- [Prompt]:
Each entry below must come back exactly as written, without its pictures.

------

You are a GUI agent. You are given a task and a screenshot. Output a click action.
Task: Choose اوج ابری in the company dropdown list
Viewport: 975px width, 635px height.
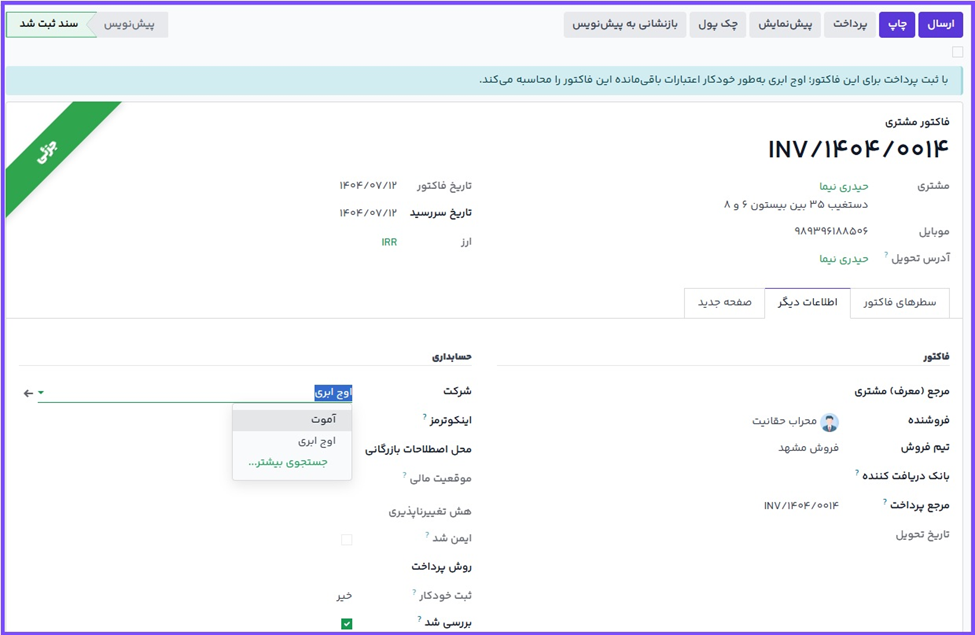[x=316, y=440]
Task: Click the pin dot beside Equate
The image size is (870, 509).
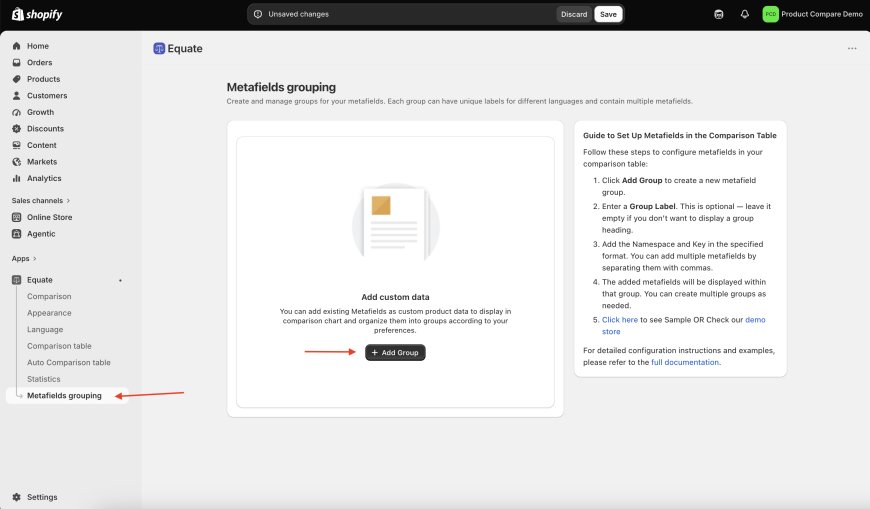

------

- [The completed task]:
You are a GUI agent. You are given a task and a screenshot. Output a click action.
Task: Choose اوج ابری in the company dropdown list
Viewport: 975px width, 635px height.
[x=316, y=440]
Task: Click the pin dot beside Equate
The image size is (870, 509).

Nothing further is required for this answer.